Et si, en plus d’en parler trop peu, on en parlait mal ? Le réchauffement climatique est un sujet lourd et anxiogène. Climate Adam, influenceur et youtubeur anglais, en est bien conscient. Il estime qu’il est essentiel d’en parler avec un ton plus léger, en adoptant les codes des réseaux sociaux. « Le sujet n’est pas drôle, mais moi je peux l’être », explique-t-il lors d’une rare conférence dédiée aux enjeux climatiques sur les plateformes en ligne. Pour lui, les réseaux sociaux sont un terrain de jeu intéressant pour mettre en lumière des solutions, tout en restant proche de son public. « Je suis très content d’avoir des commentaires sur mes vidéos : ils me permettent de mieux comprendre les questionnements de mon audience et d’en tirer de nouveaux sujets », témoigne-t-il. Le journalisme de solutions est également un objectif pour France Télévisions, « bien que nous devions rester alarmistes », nuance Audrey Cerdan.
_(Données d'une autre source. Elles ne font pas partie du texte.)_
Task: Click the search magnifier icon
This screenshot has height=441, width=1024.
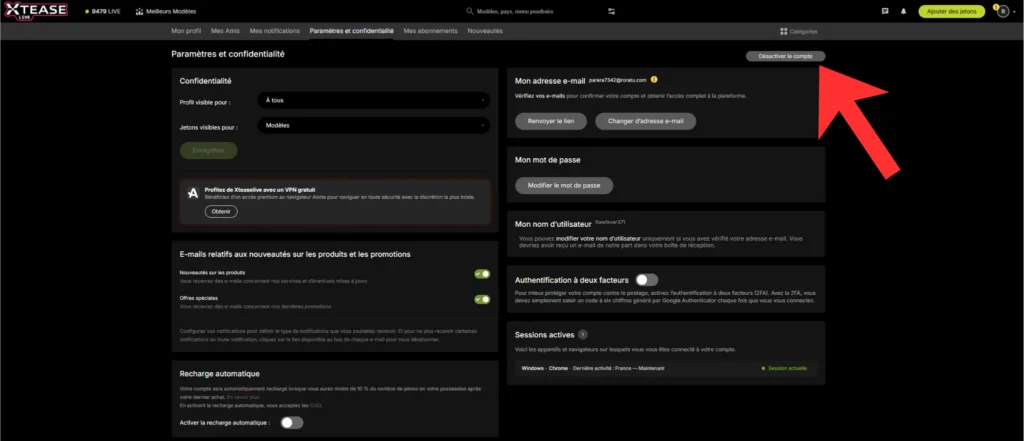Action: tap(471, 11)
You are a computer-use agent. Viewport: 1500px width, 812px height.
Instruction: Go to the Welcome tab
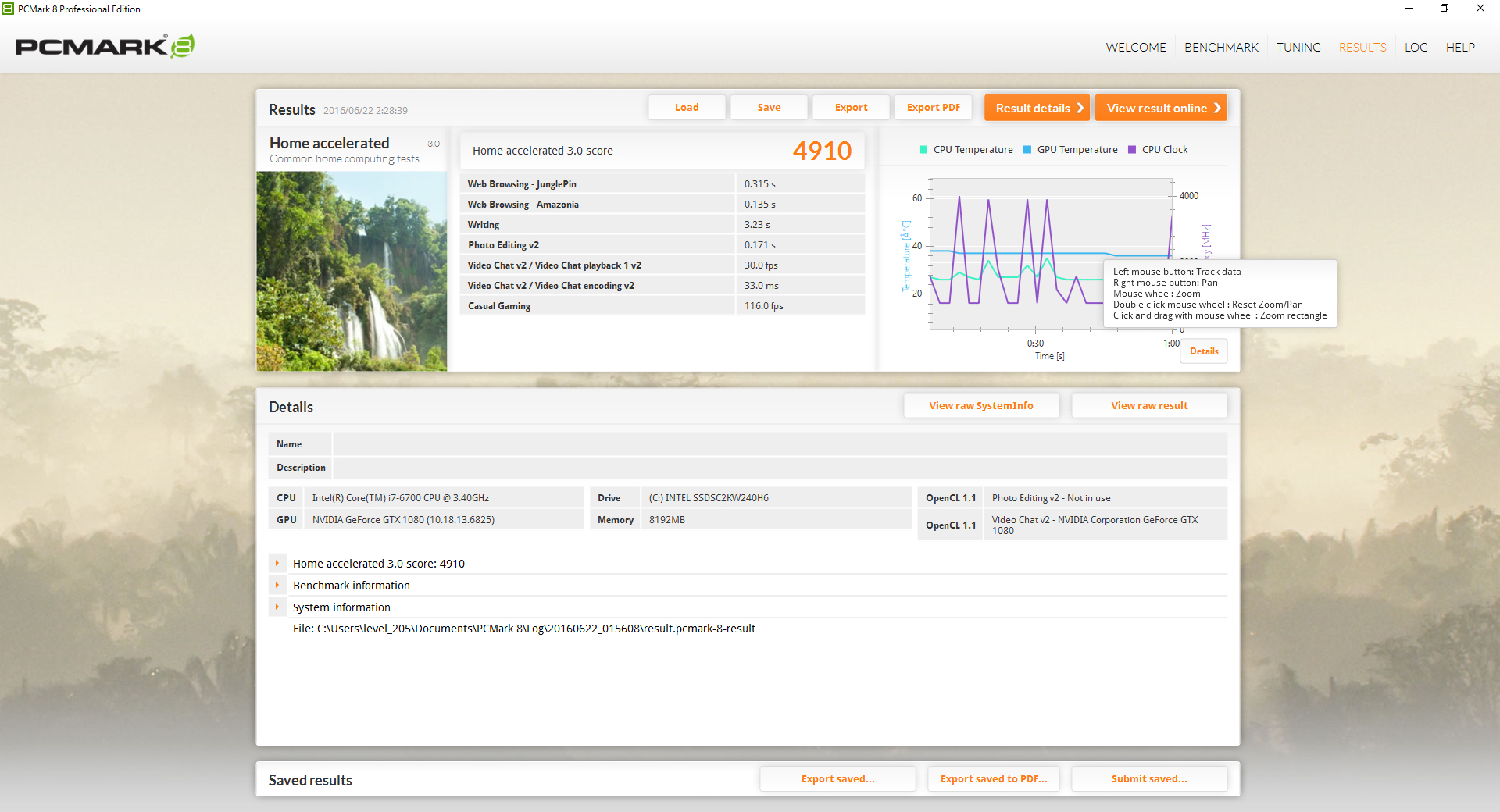[x=1135, y=48]
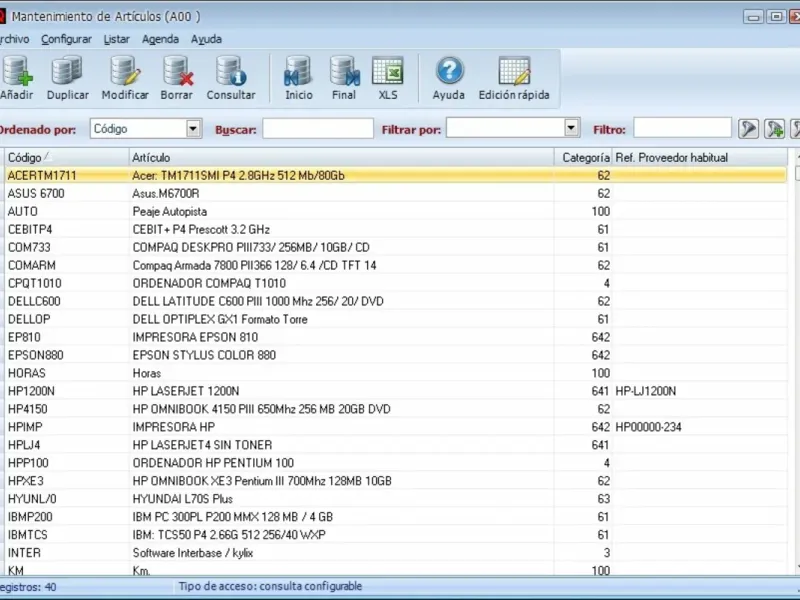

« En fin de vidéo, Je passe toujours une minute ou deux à dire ce que nous pouvons faire pour changer. Sinon vous laissez les gens impuissants, c'est un sujet effrayant », Climate Adam au Festival International du Journalisme 2025. @Monica Rizza

Selon une étude de Covering Climate Now, 70 % de la population mondiale souhaite que les médias parlent davantage du changement climatique et 80 à 89 % estiment que leurs responsables politiques n’en parlent pas assez. Pour Mark Hertsgaard, c’est clair : « Parler du climat dans les médias est désormais un choix entrepreneurial évident. » Reste à voir comment les journalistes, en Belgique et ailleurs, couvriront la COP30. Est-ce un sujet réservé aux journalistes spécialisés du climat ou bien un enjeu qui devrait infuser l’ensemble des rédactions ? Pour Audrey Cerdan, « l’idée n’est pas de créer de nouvelles rubriques climat dans les rédactions, mais plutôt de lui faire une vraie place parmi les sujets à la une ». Ce qui est certain, c’est que les préoccupations journalistiques à Pérouse ne semblaient pas tourner autour de l’Amazonie…  Ni de la COP30, qui arrive ce dix novembre prochain.